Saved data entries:
· · · · ·
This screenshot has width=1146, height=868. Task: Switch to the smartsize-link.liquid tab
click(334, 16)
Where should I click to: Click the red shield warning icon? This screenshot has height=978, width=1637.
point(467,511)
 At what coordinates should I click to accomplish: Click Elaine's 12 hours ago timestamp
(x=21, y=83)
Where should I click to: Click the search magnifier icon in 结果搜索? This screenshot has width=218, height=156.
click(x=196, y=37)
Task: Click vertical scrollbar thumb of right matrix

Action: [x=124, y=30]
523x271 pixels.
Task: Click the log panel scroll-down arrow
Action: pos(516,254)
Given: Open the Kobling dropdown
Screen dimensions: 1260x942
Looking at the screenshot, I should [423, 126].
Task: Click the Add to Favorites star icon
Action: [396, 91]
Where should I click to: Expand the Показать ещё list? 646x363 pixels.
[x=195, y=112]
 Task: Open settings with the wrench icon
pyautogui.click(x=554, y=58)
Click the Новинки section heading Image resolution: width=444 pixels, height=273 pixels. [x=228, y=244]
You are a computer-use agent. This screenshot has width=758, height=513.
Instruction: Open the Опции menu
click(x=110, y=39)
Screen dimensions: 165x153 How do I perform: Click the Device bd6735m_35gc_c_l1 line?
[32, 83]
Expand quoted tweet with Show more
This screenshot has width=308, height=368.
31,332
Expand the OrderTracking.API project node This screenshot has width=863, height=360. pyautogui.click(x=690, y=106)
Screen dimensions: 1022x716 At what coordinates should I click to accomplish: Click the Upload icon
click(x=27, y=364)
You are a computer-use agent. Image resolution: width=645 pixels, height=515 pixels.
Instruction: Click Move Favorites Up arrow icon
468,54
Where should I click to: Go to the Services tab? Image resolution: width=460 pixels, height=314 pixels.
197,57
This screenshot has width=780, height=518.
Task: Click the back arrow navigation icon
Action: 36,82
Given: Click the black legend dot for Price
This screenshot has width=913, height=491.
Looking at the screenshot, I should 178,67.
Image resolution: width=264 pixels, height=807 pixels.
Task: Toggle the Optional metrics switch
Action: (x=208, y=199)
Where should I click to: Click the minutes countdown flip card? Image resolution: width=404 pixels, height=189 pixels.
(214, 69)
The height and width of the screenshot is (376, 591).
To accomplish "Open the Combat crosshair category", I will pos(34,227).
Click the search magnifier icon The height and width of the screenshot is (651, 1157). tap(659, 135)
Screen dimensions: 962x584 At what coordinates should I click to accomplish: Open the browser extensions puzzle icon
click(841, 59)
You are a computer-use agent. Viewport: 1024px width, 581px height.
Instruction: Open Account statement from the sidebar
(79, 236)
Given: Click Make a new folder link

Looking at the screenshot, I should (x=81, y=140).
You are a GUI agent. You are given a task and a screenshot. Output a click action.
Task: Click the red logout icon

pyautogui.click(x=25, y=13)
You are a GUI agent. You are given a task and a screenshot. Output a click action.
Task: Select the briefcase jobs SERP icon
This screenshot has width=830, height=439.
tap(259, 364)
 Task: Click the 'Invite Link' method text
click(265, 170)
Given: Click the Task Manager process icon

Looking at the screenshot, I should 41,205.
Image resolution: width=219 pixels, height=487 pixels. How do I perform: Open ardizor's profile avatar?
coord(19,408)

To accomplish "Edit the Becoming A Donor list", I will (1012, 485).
· · · · ·
### [WORK REQUIRED]
Exactly as written, give the line containing "Given: Click the Task Manager process icon" and all remaining lines of the records.

### [RESULT OF THIS TASK]
Given: Click the Task Manager process icon

Looking at the screenshot, I should 41,205.
Image resolution: width=219 pixels, height=487 pixels. How do I perform: Open ardizor's profile avatar?
coord(19,408)

To accomplish "Edit the Becoming A Donor list", I will (1012, 485).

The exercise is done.